Here is a page on how to train the latest version (not the best guide but can work roughly on creating files to use for Punjabi)

https://code.google.com/p/tesseract-ocr/wiki/TrainingTesseract3

Here is a .NET (c#) wrapper (a program using the library is provided). The program outputs English by default, with the Punjabi files it should theoretically be possible to scan and recognise punjabi documents once trained. Making a pretty user interface after that is an easy job.

https://github.com/charlesw/tesseract

Here is some Punjabi training files someone created using this library perhaps using an old version of the library so not compatible, but some useful files to create new ones (lohit punjabi)

https://code.google.com/p/parichit/downloads/list

Here is someones guide on creating training data (may not work)

https://peepswrite.wordpress.com/2013/05/26/training-tesseract-3-02/

http://blog.cedric.ws/how-to-train-tesseract-301

Another guide on creating training data - again may not work

"Tesseract is probably the most accurate open source OCR engine available. Combined with the Leptonica Image Processing Library it can read a wide variety of image formats and convert them to text in over 60 languages. It was one of the top 3 engines in the 1995 UNLV Accuracy test. Between 1995 and 2006 it had little work done on it, but since then it has been improved extensively by Google.
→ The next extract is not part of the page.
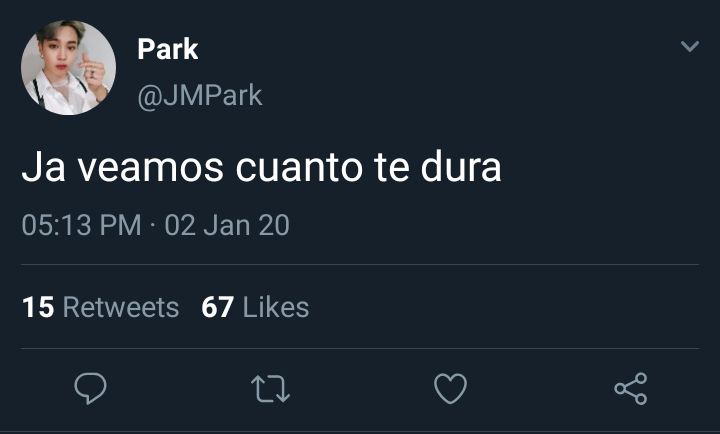Image resolution: width=720 pixels, height=434 pixels.
Task: Open the share icon options
Action: click(631, 389)
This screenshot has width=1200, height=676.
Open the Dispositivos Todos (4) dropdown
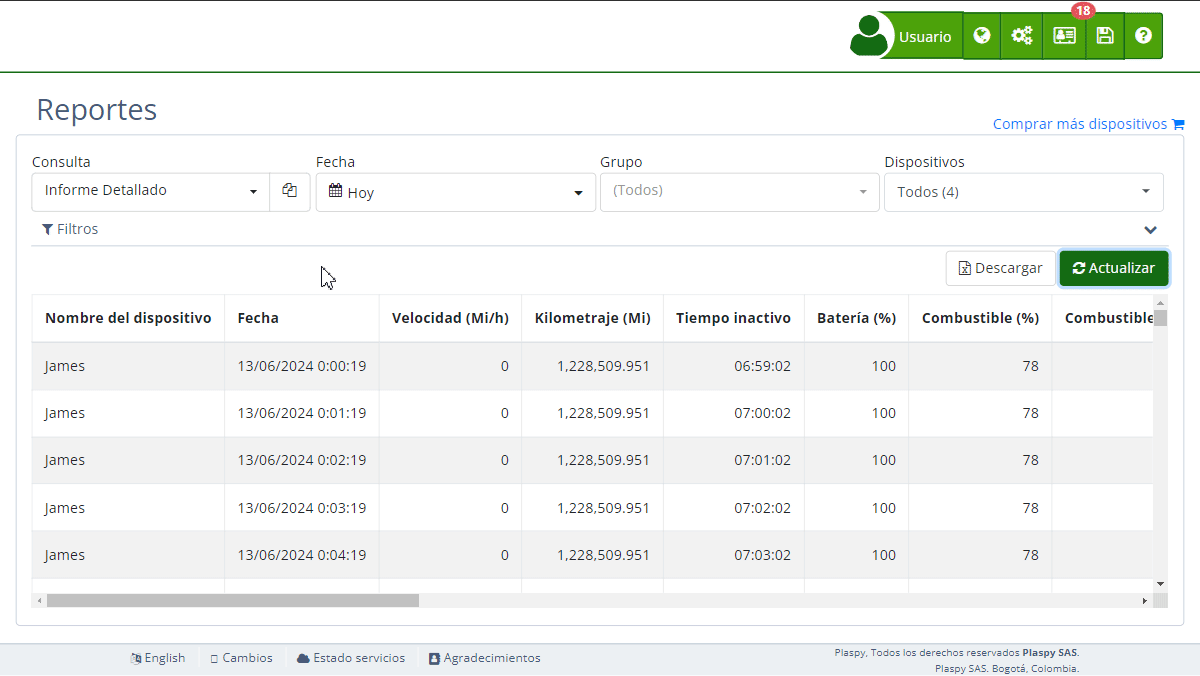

It is released under the Apache License 2.0."

"The Tesseract engine was originally developed as proprietary software at Hewlett Packard labs in Bristol, England andGreeley, Colorado between 1985 and 1994, with some more changes made in 1996 to port to Windows, and some migration from C to C++ in 1998. A lot of the code was written in C, and then some more was written in C++. Since then all the code has been converted to at least compile with a C++ compiler.[3] Very little work was done in the following decade. It was then released as open source in 2005 by Hewlett Packard and the University of Nevada, Las Vegas (UNLV). Tesseract development has been sponsored by Google since 2006.[7]"

"The initial versions of Tesseract could only recognize English language text. Starting with version 2 Tesseract was able to process English, French, Italian, German, Spanish, Brazilian Portuguese and Dutch. Starting with version 3 it can recognize Arabic, English, Bulgarian, Catalan, Czech, Chinese (Simplified and Traditional), Danish, German (standard andFraktur script), Greek, Finnish, French, Hebrew, Hindi, Croatian, Hungarian, Indonesian, Italian, Japanese, Korean, Latvian, Lithuanian, Dutch, Norwegian, Polish, Portuguese, Romanian, Russian, Slovak (standard and Fraktur script), Slovenian, Spanish, Serbian, Swedish, Tagalog, Tamil, Thai, Turkish, Ukrainian and Vietnamese. Tesseract can be trained to work in other languages too."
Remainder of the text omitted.